__Work instructions__
Copy each of the records below line for line, with no changes.

━━━━━━━━━━━━━━━━

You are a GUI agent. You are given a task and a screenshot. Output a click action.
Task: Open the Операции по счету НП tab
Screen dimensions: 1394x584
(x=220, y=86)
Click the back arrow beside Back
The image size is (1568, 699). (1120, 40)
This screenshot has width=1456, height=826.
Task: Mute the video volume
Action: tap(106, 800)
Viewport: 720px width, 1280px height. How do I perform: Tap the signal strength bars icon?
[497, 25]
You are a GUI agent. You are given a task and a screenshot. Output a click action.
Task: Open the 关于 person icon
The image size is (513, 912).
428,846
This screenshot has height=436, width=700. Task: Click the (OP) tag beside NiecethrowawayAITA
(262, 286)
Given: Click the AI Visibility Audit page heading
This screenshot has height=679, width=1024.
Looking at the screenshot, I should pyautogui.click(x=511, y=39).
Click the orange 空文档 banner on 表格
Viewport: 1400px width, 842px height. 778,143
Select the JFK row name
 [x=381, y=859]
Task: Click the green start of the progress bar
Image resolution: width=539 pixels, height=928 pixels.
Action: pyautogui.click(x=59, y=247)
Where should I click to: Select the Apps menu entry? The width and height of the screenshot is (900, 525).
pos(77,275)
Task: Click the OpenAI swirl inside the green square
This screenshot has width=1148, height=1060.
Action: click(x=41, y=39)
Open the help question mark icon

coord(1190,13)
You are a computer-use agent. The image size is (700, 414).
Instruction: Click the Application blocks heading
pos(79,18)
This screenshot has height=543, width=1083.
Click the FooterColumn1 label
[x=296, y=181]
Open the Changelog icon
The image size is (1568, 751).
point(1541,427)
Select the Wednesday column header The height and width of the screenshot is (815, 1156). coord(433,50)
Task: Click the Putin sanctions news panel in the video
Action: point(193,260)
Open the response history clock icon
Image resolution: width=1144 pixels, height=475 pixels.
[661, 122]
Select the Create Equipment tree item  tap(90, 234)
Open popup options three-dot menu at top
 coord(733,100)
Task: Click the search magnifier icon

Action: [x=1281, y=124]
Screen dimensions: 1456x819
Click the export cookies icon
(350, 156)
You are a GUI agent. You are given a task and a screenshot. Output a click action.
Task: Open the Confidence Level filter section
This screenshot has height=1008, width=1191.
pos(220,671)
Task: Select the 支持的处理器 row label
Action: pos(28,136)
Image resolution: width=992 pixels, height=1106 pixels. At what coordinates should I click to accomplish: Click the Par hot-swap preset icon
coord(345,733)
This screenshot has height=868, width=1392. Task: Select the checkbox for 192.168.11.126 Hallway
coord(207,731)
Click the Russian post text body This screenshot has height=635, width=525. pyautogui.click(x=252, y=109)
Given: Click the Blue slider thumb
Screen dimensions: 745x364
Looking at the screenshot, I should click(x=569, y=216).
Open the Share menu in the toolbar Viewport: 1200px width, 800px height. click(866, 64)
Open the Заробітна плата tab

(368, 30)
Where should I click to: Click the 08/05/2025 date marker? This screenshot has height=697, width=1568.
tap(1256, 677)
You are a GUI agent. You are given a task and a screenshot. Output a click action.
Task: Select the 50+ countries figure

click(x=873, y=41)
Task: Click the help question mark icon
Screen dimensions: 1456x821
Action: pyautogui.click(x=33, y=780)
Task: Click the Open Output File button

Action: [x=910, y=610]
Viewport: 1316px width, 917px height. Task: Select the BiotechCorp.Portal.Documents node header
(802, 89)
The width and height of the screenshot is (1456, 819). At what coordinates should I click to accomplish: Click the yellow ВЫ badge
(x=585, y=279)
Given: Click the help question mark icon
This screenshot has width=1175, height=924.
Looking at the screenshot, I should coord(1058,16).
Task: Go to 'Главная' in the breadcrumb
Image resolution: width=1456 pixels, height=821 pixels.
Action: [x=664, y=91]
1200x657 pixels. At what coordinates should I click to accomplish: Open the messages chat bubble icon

━━━━━━━━━━━━━━━━

__Answer to this task__
You are a GUI agent. You are given a task and a screenshot. Output a click action.
Task: Open the Операции по счету НП tab
Screen dimensions: 1394x584
(x=220, y=86)
Click the back arrow beside Back
The image size is (1568, 699). (1120, 40)
This screenshot has width=1456, height=826.
Task: Mute the video volume
Action: tap(106, 800)
Viewport: 720px width, 1280px height. How do I perform: Tap the signal strength bars icon?
[497, 25]
You are a GUI agent. You are given a task and a screenshot. Output a click action.
Task: Open the 关于 person icon
The image size is (513, 912).
428,846
This screenshot has height=436, width=700. Task: Click the (OP) tag beside NiecethrowawayAITA
(262, 286)
Given: Click the AI Visibility Audit page heading
This screenshot has height=679, width=1024.
Looking at the screenshot, I should pyautogui.click(x=511, y=39).
Click the orange 空文档 banner on 表格
Viewport: 1400px width, 842px height. 778,143
Select the JFK row name
 [x=381, y=859]
Task: Click the green start of the progress bar
Image resolution: width=539 pixels, height=928 pixels.
Action: pyautogui.click(x=59, y=247)
Where should I click to: Select the Apps menu entry? The width and height of the screenshot is (900, 525).
pos(77,275)
Task: Click the OpenAI swirl inside the green square
This screenshot has width=1148, height=1060.
Action: click(x=41, y=39)
Open the help question mark icon

coord(1190,13)
You are a computer-use agent. The image size is (700, 414).
Instruction: Click the Application blocks heading
pos(79,18)
This screenshot has height=543, width=1083.
Click the FooterColumn1 label
[x=296, y=181]
Open the Changelog icon
The image size is (1568, 751).
point(1541,427)
Select the Wednesday column header The height and width of the screenshot is (815, 1156). coord(433,50)
Task: Click the Putin sanctions news panel in the video
Action: point(193,260)
Open the response history clock icon
Image resolution: width=1144 pixels, height=475 pixels.
[661, 122]
Select the Create Equipment tree item  tap(90, 234)
Open popup options three-dot menu at top
 coord(733,100)
Task: Click the search magnifier icon

Action: [x=1281, y=124]
Screen dimensions: 1456x819
Click the export cookies icon
(350, 156)
You are a GUI agent. You are given a task and a screenshot. Output a click action.
Task: Open the Confidence Level filter section
This screenshot has height=1008, width=1191.
pos(220,671)
Task: Select the 支持的处理器 row label
Action: pos(28,136)
Image resolution: width=992 pixels, height=1106 pixels. At what coordinates should I click to accomplish: Click the Par hot-swap preset icon
coord(345,733)
This screenshot has height=868, width=1392. Task: Select the checkbox for 192.168.11.126 Hallway
coord(207,731)
Click the Russian post text body This screenshot has height=635, width=525. pyautogui.click(x=252, y=109)
Given: Click the Blue slider thumb
Screen dimensions: 745x364
Looking at the screenshot, I should click(x=569, y=216).
Open the Share menu in the toolbar Viewport: 1200px width, 800px height. click(866, 64)
Open the Заробітна плата tab

(368, 30)
Where should I click to: Click the 08/05/2025 date marker? This screenshot has height=697, width=1568.
tap(1256, 677)
You are a GUI agent. You are given a task and a screenshot. Output a click action.
Task: Select the 50+ countries figure

click(x=873, y=41)
Task: Click the help question mark icon
Screen dimensions: 1456x821
Action: pyautogui.click(x=33, y=780)
Task: Click the Open Output File button

Action: [x=910, y=610]
Viewport: 1316px width, 917px height. Task: Select the BiotechCorp.Portal.Documents node header
(802, 89)
The width and height of the screenshot is (1456, 819). At what coordinates should I click to accomplish: Click the yellow ВЫ badge
(x=585, y=279)
Given: Click the help question mark icon
This screenshot has width=1175, height=924.
Looking at the screenshot, I should coord(1058,16).
Task: Go to 'Главная' in the breadcrumb
Image resolution: width=1456 pixels, height=821 pixels.
Action: [x=664, y=91]
1200x657 pixels. At what coordinates should I click to accomplish: Open the messages chat bubble icon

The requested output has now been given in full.